======== KUTIPAN DOKUMEN

Jumat, 01 Mei 2009

Jak beut di Aceh

Jak beut, sebuah istilah yang sangat populer dalam masyarakat Aceh. Hampir 100% orang Aceh pernah melakukan kegiatan yang namanya jak beut. Bila diterjemahkan secara kata perkata ke dalam bahasa Indonesia maka “jak beut” akan memberi makna “pergi mengaji”. Artinya kegiatan pergi ke suatu tempat yang di sana ada satu majelis pengajian dan dipimpin oleh seorang Teungku (guru) serta ada anggota pengajian. Walaupun seseorang itu hanya datang untuk satu kali saja pada majelis tersebut.


Dalam tradisi masyarakat Aceh, kata “jak beut” kemudian lebih dikhususkan dan menjadi satu istilah setiap orang yang pergi merantau ke dayah/balee untuk menuntut ilmu agama Islam dengan menetap di sana dalam jangka waktu yang lama. Jak beut menurut definisi ini juga dikenal dalam budaya masyarakat Aceh dengan istilah jak Meudagang. Dayah sebagai tempat jak beut merupakan suatu lembaga pendidikan di Aceh yang khusus mengajarkan ilmu Agama Islam, baik itu Ilmu Fiqh, Tauhid dan Ilmu Tasawuf. Kata “dayah” itu sendiri berasal dari bahasa Arab “Zawiyah” yang bermakna “sudut atau pojok” (kamus A.W. Munawwir, 1997).

================
======== MATERI

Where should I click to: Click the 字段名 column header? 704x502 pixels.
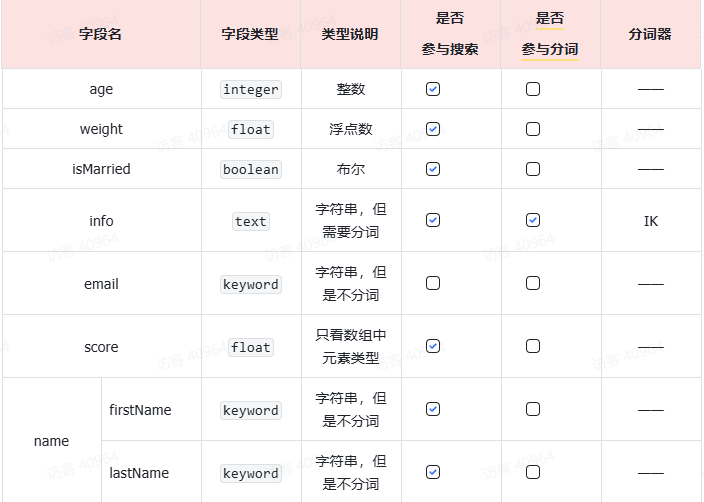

================

Lanjutkan tulisan tentang tradisi jak beut di Aceh, dimulai setelah kalimat terakhirnya.

Bila dipahami dari kata ini maka makna dayah atau zawiyah adalah pojok/sudut. Pemaknaan seperti ini menjadi benar, karena dalam sejarah Aceh posisi dayah sering berada di pojok desa atau kawasan pedalaman yang relatif jauh dari perkotaan. Namun pengistilahan dayah itu sendiri dalam tradisi masyarakat Aceh bukan karena letaknya yang di pojok desa, tetapi nama itu diambil dan di bawa pulang oleh ulama dari Aceh yang menuntut ilmu di Timur Tengah pada tempo dulu.

Orang yang berada di dayah disebut dengan ureung jak beut (orang pergi mengaji) atau aneuk miet beut (anak-anak yang mengaji). Disebut aneuk miet beut karena yang datang mengaji di dayah-dayah adalah mereka yang masih berumur remaja dan pemuda (umur 12 – 30 tahun). Dalam istilah Jawa (Indonesia) kemudian aneuk miet beut disebut dengan santri dan dayah dikenal dengan pesantren atau pondok pesantren. Walaupun ada sedikit perbedaan tradisi antara pesantren di Jawa dan dayah di Aceh.

Kembali pada pertanyaan dasar, untuk apa orang atau generasi Aceh jak beut (pergi mengaji)?. Jak beut yang dimaksud di sini sebagaimana yang dijelaskan di atas; orang yang mondok di dayah.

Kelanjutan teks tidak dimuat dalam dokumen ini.